The left’s ‘1619 Project’ and the conservative 1776 Commission both rely on a distorted picture of the American founding.

In January, Donald Trump’s President’s Advisory 1776 Commission released its 45-page “1776 Report,” which, according to The New York Times, is “a sweeping attack on liberal thought and activism that…defends America’s founding against charges that it was tainted by slavery and likens progressivism to fascism.” Joe Biden scrapped it the day he entered office, and the report has since been scrubbed from all government websites.

This is perhaps for the best. However noble the intentions of the Commission’s members, their document is a profoundly flawed vision of American history, one that places the Declaration of Independence and Abraham Lincoln at the center of the American experience. That Lincolnian vision is now the accepted “conservative” consensus regarding American history.

American conservatives looking for an intellectual home should avoid claptrap like the 1776 Commission and its intellectual sibling, “The 1619 Project.” They are in reality two sides of the same coin. Both rely on a fantasy about the founding that Lincoln invented at Gettysburg in 1863. Accepting the assumptions behind either view of America is tantamount to a coin toss in which the rules are heads they win, tails you lose.

Trump created the 1776 Commission in September 2020 to combat The New York Times’ “1619 Project,” which paints American history as a story of black slavery and white supremacy. However, his appointments to the Commission led its report down a predictable path.
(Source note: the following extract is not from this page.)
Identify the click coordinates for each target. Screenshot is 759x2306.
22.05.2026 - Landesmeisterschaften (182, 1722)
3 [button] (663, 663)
Trump tapped Hillsdale College President Larry Arnn to head the Commission and appointed 17 other academics and politicians to serve in advisory roles. Vanderbilt University Political Science and Law Professor Carol M. Swain and Hillsdale Constitutional Government Professor Matthew Spalding served as vice-chair and executive director, respectively. Swain’s prior publications focused almost exclusively on race and the dangers of “white nationalism,” including tomes fully in accord with the credo of the Southern Poverty Law Center. Spalding penned the popular We Still Hold These Truths (2009), a book steeped in neoconservative deceit.

Other appointments included Thomas Lindsay, director of the Texas Public Policy Foundation, who drafted most of “The 1776 Report,” as well as conservative historian Victor Davis Hanson. While Hanson has recently bemoaned the effects of cancel culture on American history, for years he never found a Confederate statue he did not want removed.